Post Mortem Analysis – PostgreSQL Replication Failure

data synchronizationmaster-slave-replicationpostgresqlpostgresql-9.4replication

We have a PostgreSQL 9.4.9 production server which was replicating to a slave instance, but today I discovered that the instance is out of sync!

The obvious actions would be to recreate the slave, setup metrics and proper alarms for the replication activity, so we can effectively monitor the sync status between master and slave nodes.

But, as the sync failed, I'd like to first diagnose the problem and try to identify the root cause of it, as this would be the second time this happens in about 6 months.

Question: How to diagnose what failed in the replication process so it can be done in a better way this time?

Version specifics:

PostgreSQL 9.4.9 on x86_64-unknown-linux-gnu, compiled by gcc (Debian 4.9.2-10) 4.9.2, 64-bit

From slave node, at /var/log/postgresql/postgresql-9.4-main.log I can see:

2017-07-18 19:43:55 UTC [12816-1] LOG:  started streaming WAL from primary at 125D/68000000 on timeline 1
2017-07-18 19:43:55 UTC [12816-2] FATAL:  could not receive data from WAL stream: ERROR:  requested WAL segment 000000010000125D00000068 has already been removed

2017-07-18 19:44:00 UTC [12817-1] LOG:  started streaming WAL from primary at 125D/68000000 on timeline 1
2017-07-18 19:44:00 UTC [12817-2] FATAL:  could not receive data from WAL stream: ERROR:  requested WAL segment 000000010000125D00000068 has already been removed

2017-07-18 19:44:05 UTC [12821-1] LOG:  started streaming WAL from primary at 125D/68000000 on timeline 1
2017-07-18 19:44:05 UTC [12821-2] FATAL:  could not receive data from WAL stream: ERROR:  requested WAL segment 000000010000125D00000068 has already been removed

2017-07-18 19:44:10 UTC [12825-1] LOG:  started streaming WAL from primary at 125D/68000000 on timeline 1
2017-07-18 19:44:10 UTC [12825-2] FATAL:  could not receive data from WAL stream: ERROR:  requested WAL segment 000000010000125D00000068 has already been removed

2017-07-18 19:44:15 UTC [12826-1] LOG:  started streaming WAL from primary at 125D/68000000 on timeline 1
2017-07-18 19:44:15 UTC [12826-2] FATAL:  could not receive data from WAL stream: ERROR:  requested WAL segment 000000010000125D00000068 has already been removed

New Question: How can I see backward on where the actual problem appeared?

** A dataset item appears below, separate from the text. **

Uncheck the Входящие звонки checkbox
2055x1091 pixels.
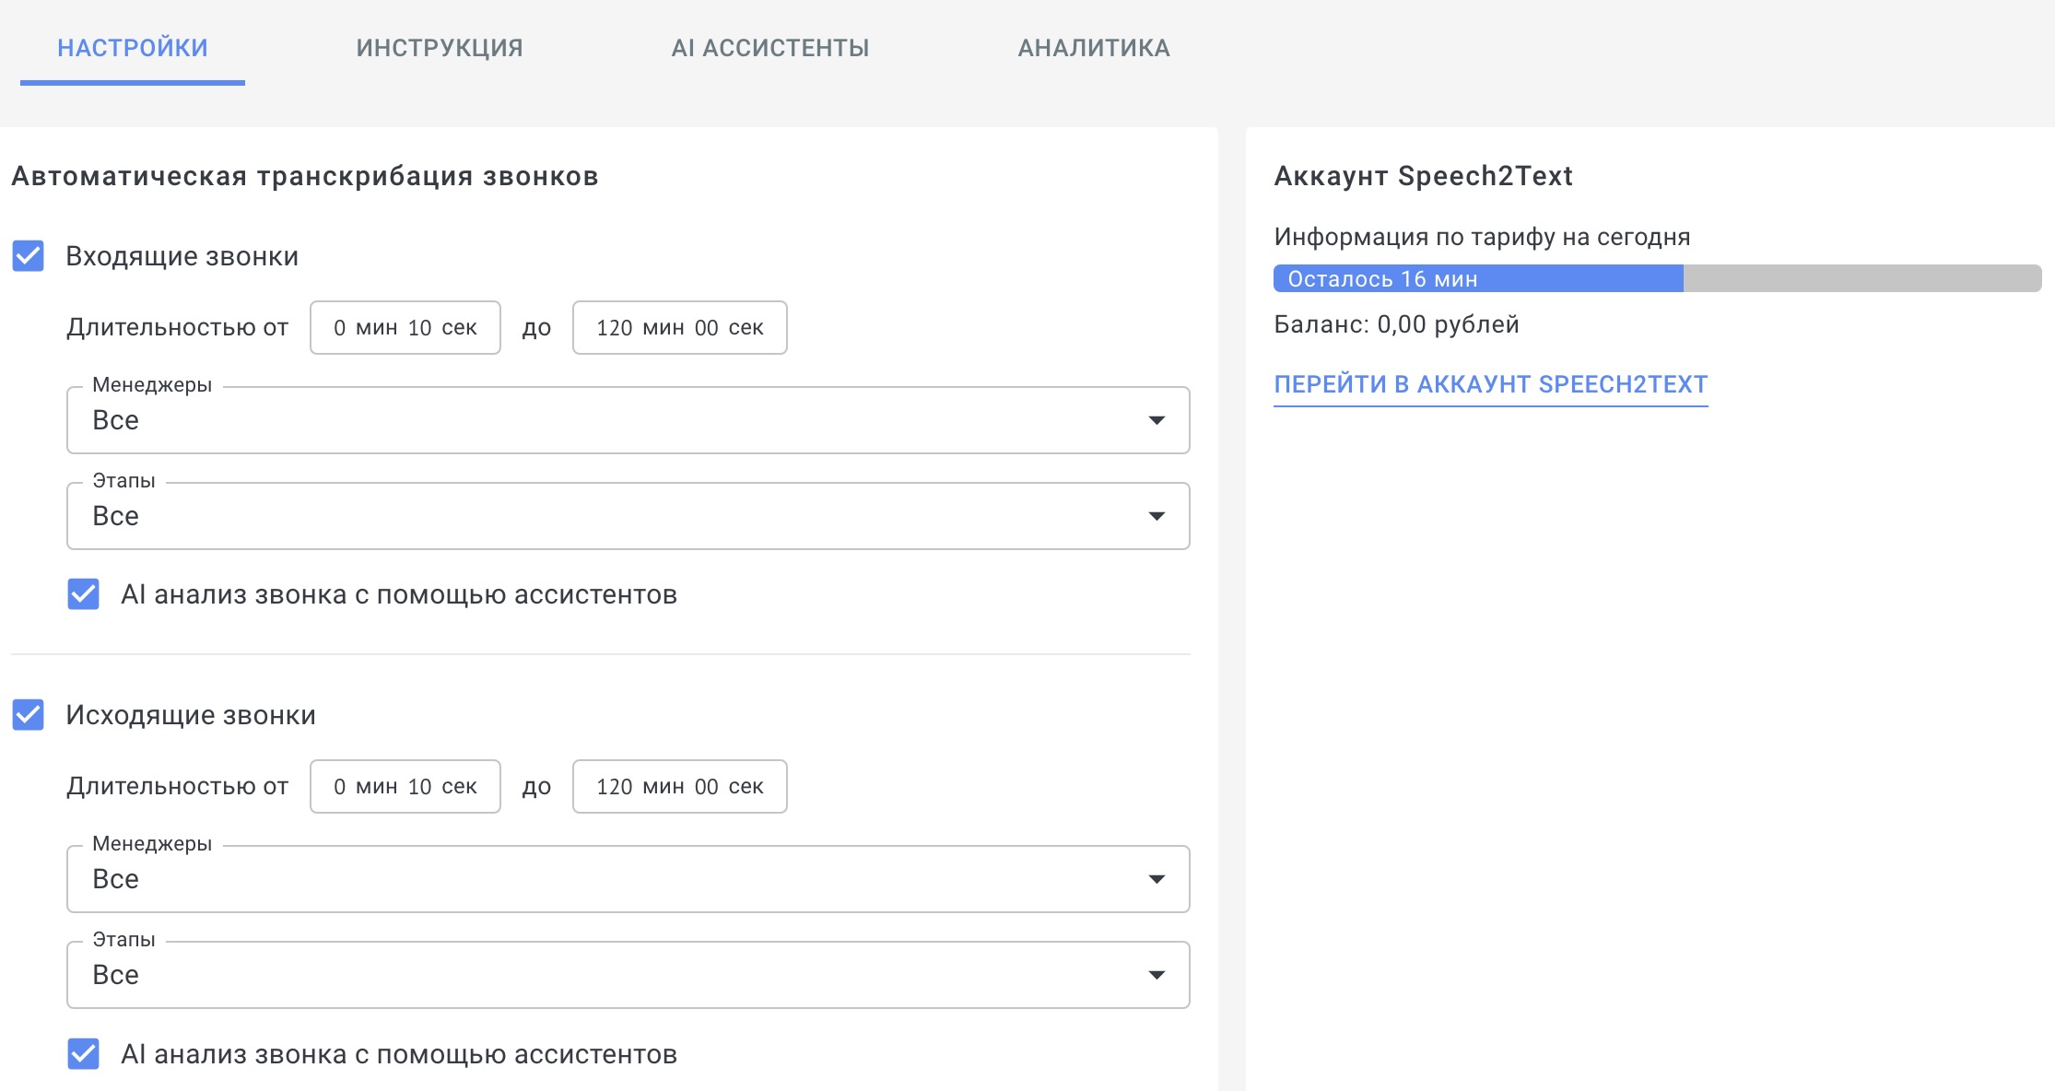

Master postgresql.conf: https://pastebin.com/NJX5ku6m

Slave postgresql.conf: https://pastebin.com/CUZcyazC

Slave recovery.conf:

standby_mode = on
primary_conninfo = 'host=10.1.1.65 port=5432 user=replicador password=replicador'

Best Answer

Based on this I'd say you didn't have enough wal_keep_segments on the master, weren't using a replication slot, and either had hot_standby_feedback off or had the connection drop for long enough for the master to remove needed WAL.

And you are presumably not using WAL archiving (archive_command on master, restore_command on replica) as fallback.

So the master removed transaction logs the standby needed.

You'll need to re-create the standby. Then either:

  • Set the standby to use a replication slot and enable hot_standby_feedback; or

  • enable archive_command and restore_command